◆ Goals ◆
A - From the essay on the word "internment," extract the passage that begins at the words "Most critically, for" and stops after the words "from federal law.".
B - List every person mentioned by name in the essay on the word "internment."
C - Carry on the essay about calling the wartime imprisonment of Japanese Americans "internment," picking up after its final sentence.

◆ Provided text ◆

>>>

Most critically, for all Americans, when innocent U.S. citizens—infants and elders, Republicans and Democrats alike—were so easily stripped of their constitutional protections, it was a failure of democracy that jeopardized everyone’s security. When thousands of U.S. residents and citizens were sentenced without charges, jury or legal protection, no U.S. citizen can ever safely stand behind the promise of being innocent until proven guilty.
Learning from history also requires critical thinking. About what becomes history. About how we talk about human rights violations, past and present. Language defines and shapes our world.
Earlier this year, President Obama signed a bill—passed unanimously in both the House and the Senate—that eliminated such outdated and offensive words as “oriental” and “negro” from federal law.
The word “internment,” as a euphemism for the WWII mass incarceration of Japanese Americans, should also be retired. Not only is it inaccurate, but calling the wholesale abrogation of constitutional rights by a kinder, gentler term diminishes the magnitude of the injustice. The conventional use of the legal term “internment” renders other injustices more palatable.
One might ask: What’s in a word? Or, in the midst of the epidemic of murders of Black people across this country, does it really matter what you call a 75-year-old historical event?
Rejecting the false debate of moral equivalency, I answer yes for two very critical reasons.
First, the use of “internment” to refer to the imprisonment of 120,000 Japanese Americans is, at its core, incorrect. As historian Roger Daniels and others maintain, internment refers specifically to a legal process governing the treatment of nationals of countries with which the United States is at war. During World War II, such “enemy aliens,” as they were called—including German and Italian nationals—were picked up and held in internment camps, isolation centers, prisons, and Army and immigration facilities around the country in a separate and parallel system of detention.
Daniels later emphasized, “While ‘concentration camp’ is the preferred term, it is not mandatory. What is, in my view, mandatory, is not to use ‘internment.’ The United States, and most other powers, did intern ‘enemy nationals,’ something recognized in American law, and kept them in generally well-run camps run by the Department of Justice. To confuse those camps, which conformed to the Geneva Convention … with the camps set up under Executive Order 9066, which incarcerated primarily American citizens of all ages, is to muddy the waters quite seriously.”
The political danger of conflating “internment” for “incarceration” was made clear by Aiko Herzig-Yoshinaga, who served as lead researcher for the Commission on Wartime Relocation and Internment of Civilians, which held hearings across the country in 1981. During one hearing, Herzig-Yoshinaga witnessed a detractor testify that the allegation that 120,000 Japanese Americans were interned during WWII was a lie.
Alarming as it was, this antagonistic statement was technically true, Herzig-Yoshinaga realized. Although 120,000 Japanese Americans were in fact incarcerated, only 8,000 to 17,000 (including citizens and residents of Japanese ancestry deported from Latin America) were officially “interned.” The conflation of terms drove home to Herzig-Yoshinaga how perilous it was to substitute “internment” for the mass incarceration.
Second, in addition to being incorrect, using the more genteel and urbane term “internment” as a synonym for the harsher-sounding “mass incarceration” makes it a harmful euphemism—the substitution of a benign, indirect, or vague word to hide something offensive, unpleasant, or embarrassing.

<<<

◆ Supplied information ◆

>>>

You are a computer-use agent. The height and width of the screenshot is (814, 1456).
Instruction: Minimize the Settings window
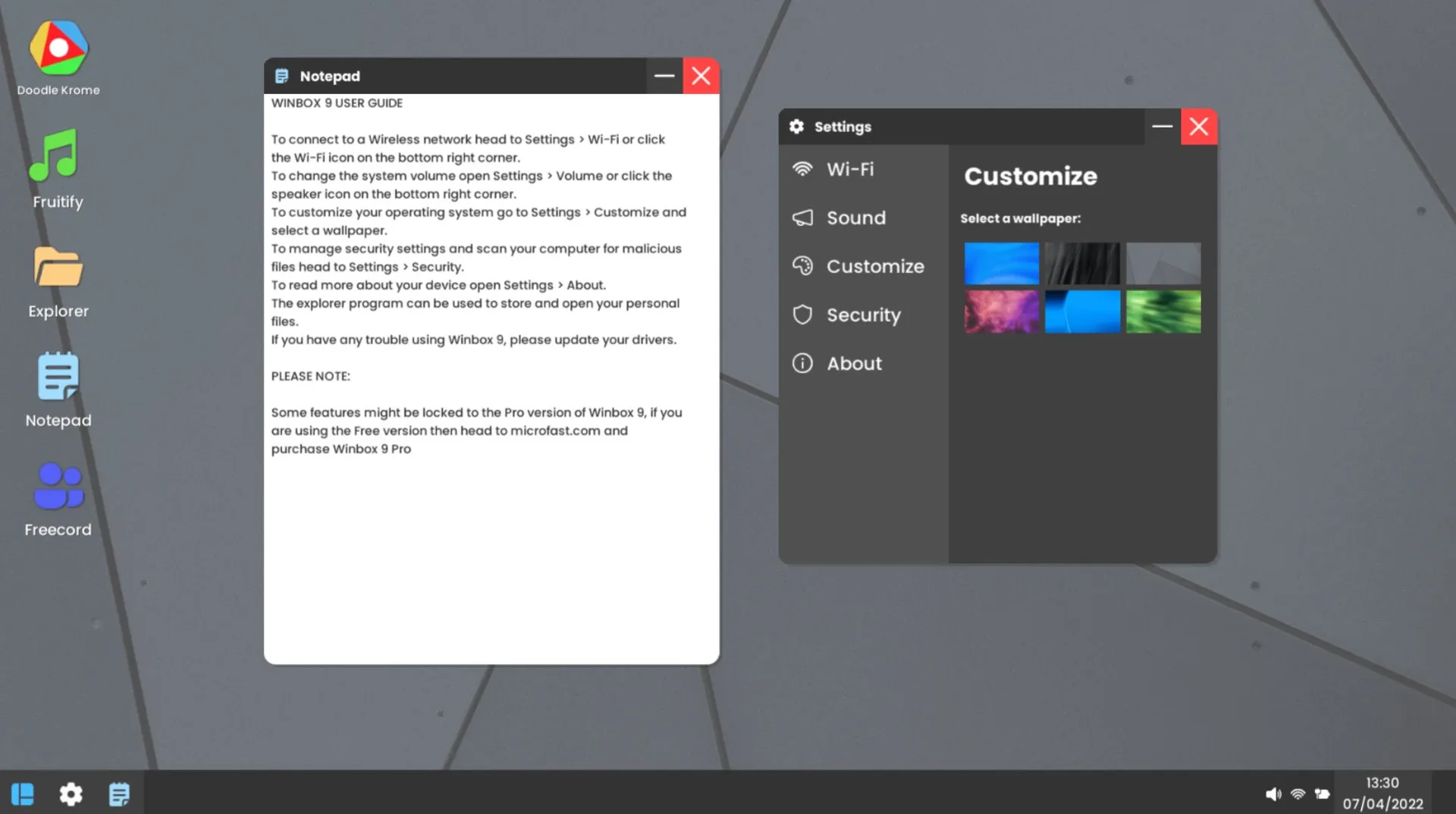(1162, 127)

<<<

◆ The replies ◆
A -
Most critically, for all Americans, when innocent U.S. citizens—infants and elders, Republicans and Democrats alike—were so easily stripped of their constitutional protections, it was a failure of democracy that jeopardized everyone’s security. When thousands of U.S. residents and citizens were sentenced without charges, jury or legal protection, no U.S. citizen can ever safely stand behind the promise of being innocent until proven guilty.
Learning from history also requires critical thinking. About what becomes history. About how we talk about human rights violations, past and present. Language defines and shapes our world.
Earlier this year, President Obama signed a bill—passed unanimously in both the House and the Senate—that eliminated such outdated and offensive words as “oriental” and “negro” from federal law.

B - President Obama, Roger Daniels, Aiko Herzig-Yoshinaga

C -
During World War II, while four of my uncles were fighting and dying for democracy abroad in the U.S. Army, my grandparents, parents, aunts, and other uncles were held captive at home in what President Franklin D. Roosevelt, legislators, Supreme Court justices, journalists and scholars called concentration camps complete with barbed wire fencing and armed surveillance.
They were also imprisoned in a web of euphemisms that distanced them, as well as the public at large, from understanding the truth. Just as the corporate vocabulary of “downsizing” makes the reality of being fired more socially acceptable, what FDR initially called “concentration camps“ were soon rebranded “relocation centers.” One official document described them as “pioneer communities with basic housing and protective services provided by the Federal Government.” The involuntary uprooting of people from their homes was called being “evacuated,” as if they had been rescued from a natural disaster. Being forcibly moved from their homes was called “relocation,” like a job transfer. U.S.-born citizens of Japanese descent were even referred to as “non-aliens” instead of citizens.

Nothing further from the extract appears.